Due to the ever increasing price of properties, restrictions on loans, increasing and new duties and taxes, it is becoming harder for investors to increase their portfolios.
The question … what’s the next step for investors who want to keep growing and increasing their property portfolios and have cash of AUD$100-$150,000 but perhaps:
-Don’t want to (or cant) put down the huge down payments now required for most residential property
-Don’t want to pay the new foreign investors duties and taxes
-Don’t want to pay Stamp Duty
-Can’t get a bank loan for the mortgage because of being self-employed, age, unable to provide sufficient income (or other reasons)
Syndication offers many benefits
That is why buyers turn towards property investment syndicates. In an investment like a property syndicate, multiple investors pool their cash to buy (usually) a commercial property.
This collective contribution helps to easily purchase real estate which would be difficult to buy for a single investor. And if you’d rather not spend your time researching individual properties, attending exhibitions and so on, syndication is a great option for putting your cash to work while letting experts do all the work.

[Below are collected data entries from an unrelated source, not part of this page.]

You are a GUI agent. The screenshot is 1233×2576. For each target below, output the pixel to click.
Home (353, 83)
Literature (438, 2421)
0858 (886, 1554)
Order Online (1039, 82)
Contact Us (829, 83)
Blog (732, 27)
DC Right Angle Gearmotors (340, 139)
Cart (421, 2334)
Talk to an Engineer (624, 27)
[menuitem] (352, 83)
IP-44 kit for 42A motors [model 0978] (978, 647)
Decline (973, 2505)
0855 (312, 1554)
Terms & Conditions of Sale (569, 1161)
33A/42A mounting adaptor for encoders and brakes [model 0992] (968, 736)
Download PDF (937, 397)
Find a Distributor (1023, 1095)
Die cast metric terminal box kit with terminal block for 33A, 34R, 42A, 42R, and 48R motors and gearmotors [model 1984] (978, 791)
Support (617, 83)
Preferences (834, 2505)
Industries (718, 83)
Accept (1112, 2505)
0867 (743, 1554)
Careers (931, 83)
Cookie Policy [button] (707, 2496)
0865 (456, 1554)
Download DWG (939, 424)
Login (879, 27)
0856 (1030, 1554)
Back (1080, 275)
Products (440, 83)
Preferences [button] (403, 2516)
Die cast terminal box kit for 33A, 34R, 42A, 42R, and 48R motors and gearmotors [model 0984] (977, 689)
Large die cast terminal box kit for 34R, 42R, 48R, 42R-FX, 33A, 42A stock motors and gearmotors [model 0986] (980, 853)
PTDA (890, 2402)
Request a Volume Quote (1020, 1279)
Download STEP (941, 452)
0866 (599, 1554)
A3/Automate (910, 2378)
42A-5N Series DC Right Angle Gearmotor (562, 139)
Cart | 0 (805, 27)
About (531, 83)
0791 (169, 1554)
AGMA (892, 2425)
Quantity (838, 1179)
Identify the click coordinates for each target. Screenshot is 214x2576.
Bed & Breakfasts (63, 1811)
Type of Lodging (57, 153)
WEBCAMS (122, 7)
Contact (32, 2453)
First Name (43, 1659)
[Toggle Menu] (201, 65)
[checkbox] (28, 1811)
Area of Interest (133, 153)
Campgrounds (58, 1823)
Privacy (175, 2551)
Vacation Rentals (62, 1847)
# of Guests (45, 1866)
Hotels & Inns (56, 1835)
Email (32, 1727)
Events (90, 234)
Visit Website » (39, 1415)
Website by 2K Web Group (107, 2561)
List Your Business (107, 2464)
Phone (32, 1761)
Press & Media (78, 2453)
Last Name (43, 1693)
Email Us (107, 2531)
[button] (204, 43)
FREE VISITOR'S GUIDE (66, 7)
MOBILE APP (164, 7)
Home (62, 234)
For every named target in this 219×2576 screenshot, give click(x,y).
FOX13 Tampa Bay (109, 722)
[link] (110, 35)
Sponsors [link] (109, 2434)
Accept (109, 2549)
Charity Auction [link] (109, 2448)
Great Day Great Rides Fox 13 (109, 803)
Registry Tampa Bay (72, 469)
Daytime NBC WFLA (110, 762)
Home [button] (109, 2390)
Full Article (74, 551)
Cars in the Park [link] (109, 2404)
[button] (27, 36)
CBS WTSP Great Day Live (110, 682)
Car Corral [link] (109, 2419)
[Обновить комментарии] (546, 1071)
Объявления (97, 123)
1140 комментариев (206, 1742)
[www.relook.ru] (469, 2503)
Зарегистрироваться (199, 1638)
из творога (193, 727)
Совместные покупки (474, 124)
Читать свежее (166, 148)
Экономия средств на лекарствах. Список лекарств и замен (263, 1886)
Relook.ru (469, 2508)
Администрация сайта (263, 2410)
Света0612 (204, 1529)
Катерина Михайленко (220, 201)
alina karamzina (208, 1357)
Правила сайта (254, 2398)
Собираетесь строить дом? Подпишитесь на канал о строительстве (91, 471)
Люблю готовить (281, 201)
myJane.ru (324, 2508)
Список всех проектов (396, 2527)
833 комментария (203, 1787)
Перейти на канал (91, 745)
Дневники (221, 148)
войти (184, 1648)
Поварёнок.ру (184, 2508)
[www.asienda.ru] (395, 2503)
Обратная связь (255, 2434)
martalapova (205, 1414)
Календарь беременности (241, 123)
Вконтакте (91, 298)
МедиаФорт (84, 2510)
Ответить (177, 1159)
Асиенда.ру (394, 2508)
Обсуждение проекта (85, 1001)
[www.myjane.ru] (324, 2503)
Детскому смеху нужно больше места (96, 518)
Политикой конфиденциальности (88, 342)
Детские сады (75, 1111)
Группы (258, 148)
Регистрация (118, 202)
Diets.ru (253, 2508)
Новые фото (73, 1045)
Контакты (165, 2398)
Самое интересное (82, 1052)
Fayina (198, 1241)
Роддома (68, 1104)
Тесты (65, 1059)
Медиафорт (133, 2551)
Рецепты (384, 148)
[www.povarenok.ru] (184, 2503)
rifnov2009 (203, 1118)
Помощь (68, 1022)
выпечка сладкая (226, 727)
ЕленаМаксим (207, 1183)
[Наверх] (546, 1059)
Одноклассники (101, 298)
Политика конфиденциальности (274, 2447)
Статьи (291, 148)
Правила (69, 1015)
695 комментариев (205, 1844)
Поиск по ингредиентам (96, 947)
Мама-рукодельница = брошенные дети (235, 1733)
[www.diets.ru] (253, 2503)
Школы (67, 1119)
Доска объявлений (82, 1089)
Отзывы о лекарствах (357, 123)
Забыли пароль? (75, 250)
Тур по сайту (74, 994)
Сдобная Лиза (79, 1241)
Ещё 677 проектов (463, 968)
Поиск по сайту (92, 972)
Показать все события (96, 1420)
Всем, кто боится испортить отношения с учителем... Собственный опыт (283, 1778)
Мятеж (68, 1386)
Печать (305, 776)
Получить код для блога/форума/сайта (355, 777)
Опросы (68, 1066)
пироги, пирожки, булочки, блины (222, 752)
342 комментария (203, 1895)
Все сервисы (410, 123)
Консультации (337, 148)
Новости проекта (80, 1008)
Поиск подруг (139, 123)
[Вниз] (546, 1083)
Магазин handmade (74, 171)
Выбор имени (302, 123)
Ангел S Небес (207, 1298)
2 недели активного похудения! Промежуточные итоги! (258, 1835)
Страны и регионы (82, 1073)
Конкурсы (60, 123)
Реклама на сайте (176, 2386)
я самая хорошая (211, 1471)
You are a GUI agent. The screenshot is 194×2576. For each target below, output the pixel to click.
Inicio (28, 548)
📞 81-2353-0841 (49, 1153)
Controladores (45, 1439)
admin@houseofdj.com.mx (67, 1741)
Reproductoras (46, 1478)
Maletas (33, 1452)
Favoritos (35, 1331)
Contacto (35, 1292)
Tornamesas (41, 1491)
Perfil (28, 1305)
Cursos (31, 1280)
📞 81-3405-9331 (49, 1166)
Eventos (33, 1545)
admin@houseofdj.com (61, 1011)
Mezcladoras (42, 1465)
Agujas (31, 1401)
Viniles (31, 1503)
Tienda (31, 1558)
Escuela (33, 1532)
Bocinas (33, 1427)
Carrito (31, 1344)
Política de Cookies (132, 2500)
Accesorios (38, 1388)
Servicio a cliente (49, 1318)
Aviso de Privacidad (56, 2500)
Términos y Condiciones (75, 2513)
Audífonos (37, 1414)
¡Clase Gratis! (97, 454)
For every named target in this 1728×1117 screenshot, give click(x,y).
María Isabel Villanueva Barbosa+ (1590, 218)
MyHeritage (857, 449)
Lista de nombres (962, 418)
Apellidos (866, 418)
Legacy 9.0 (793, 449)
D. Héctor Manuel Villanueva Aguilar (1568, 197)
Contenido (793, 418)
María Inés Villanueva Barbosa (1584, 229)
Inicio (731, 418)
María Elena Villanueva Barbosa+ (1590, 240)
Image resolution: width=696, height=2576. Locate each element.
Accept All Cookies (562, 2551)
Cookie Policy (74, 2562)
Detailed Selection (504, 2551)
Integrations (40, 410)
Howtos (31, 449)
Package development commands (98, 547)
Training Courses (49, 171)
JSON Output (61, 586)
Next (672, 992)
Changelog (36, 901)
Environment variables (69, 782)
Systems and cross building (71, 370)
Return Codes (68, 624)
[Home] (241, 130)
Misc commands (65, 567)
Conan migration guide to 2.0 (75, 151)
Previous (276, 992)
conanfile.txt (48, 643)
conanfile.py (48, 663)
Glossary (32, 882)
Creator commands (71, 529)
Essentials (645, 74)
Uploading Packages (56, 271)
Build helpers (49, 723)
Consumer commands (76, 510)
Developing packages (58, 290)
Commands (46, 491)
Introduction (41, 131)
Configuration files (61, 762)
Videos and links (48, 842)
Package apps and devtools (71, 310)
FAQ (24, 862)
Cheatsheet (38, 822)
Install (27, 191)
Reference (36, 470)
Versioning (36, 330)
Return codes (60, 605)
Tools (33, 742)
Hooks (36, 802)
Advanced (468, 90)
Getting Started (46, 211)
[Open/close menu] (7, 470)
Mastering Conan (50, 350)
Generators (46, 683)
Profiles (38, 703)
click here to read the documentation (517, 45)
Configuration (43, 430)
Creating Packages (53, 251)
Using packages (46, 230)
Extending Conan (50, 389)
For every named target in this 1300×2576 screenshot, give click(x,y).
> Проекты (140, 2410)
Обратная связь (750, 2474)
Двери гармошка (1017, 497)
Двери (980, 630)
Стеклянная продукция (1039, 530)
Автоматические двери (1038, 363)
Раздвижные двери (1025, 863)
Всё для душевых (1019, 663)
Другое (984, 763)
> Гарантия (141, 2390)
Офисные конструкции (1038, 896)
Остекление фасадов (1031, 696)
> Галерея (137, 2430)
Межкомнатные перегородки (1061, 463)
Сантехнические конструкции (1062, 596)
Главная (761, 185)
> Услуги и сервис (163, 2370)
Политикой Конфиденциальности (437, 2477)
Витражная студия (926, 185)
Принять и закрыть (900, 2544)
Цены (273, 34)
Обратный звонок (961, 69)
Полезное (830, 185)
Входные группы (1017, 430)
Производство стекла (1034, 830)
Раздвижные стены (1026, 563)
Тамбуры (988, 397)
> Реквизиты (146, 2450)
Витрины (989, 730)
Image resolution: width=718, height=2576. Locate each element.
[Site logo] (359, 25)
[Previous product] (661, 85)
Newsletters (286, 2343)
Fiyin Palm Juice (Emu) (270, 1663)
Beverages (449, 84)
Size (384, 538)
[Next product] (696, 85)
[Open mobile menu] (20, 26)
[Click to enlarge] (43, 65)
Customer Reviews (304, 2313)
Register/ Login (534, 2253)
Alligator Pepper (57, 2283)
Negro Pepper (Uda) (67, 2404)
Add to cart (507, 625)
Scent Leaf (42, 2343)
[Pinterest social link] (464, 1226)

Our property syndication investment model is ideal for sophisticated investors that are interested in an alternative to classic property investment that offers potentially higher yields, risk mitigation, increased security and strong capital growth on medium term investments.
Advantages of Syndicated Property Investment:
The obvious advantage of such an investment is the amount of cash you save. It’s no secret that to buy a decent property in Australia or Hong Kong, you need a lot of money just for the down payment. In addition, for foreign buyers, Australia has additional taxes* on top of the purchase price of up to 12%, while Hong Kong has taxes* up to 30% on residential real estate. (*The Government refers to these taxes as Stamp Duties or Additional Buyer Duties)
With the help of syndicates, you can invest in a blue chip, high quality property that may otherwise be out of reach. Best of all, many establishe, long standing professional property companies buy properties that they can “value-add” to, speeding up and increasing the capital growth rate.
Less Cash Needed for Growth
In case you purchase a property or properties on your own, it can be difficult for you to keep making these investments. You either might need to save up for that huge amount for each deposit or grow the equity of your current property. You can make smaller and regular investments by investing in syndicates which means that you need less cash for growth.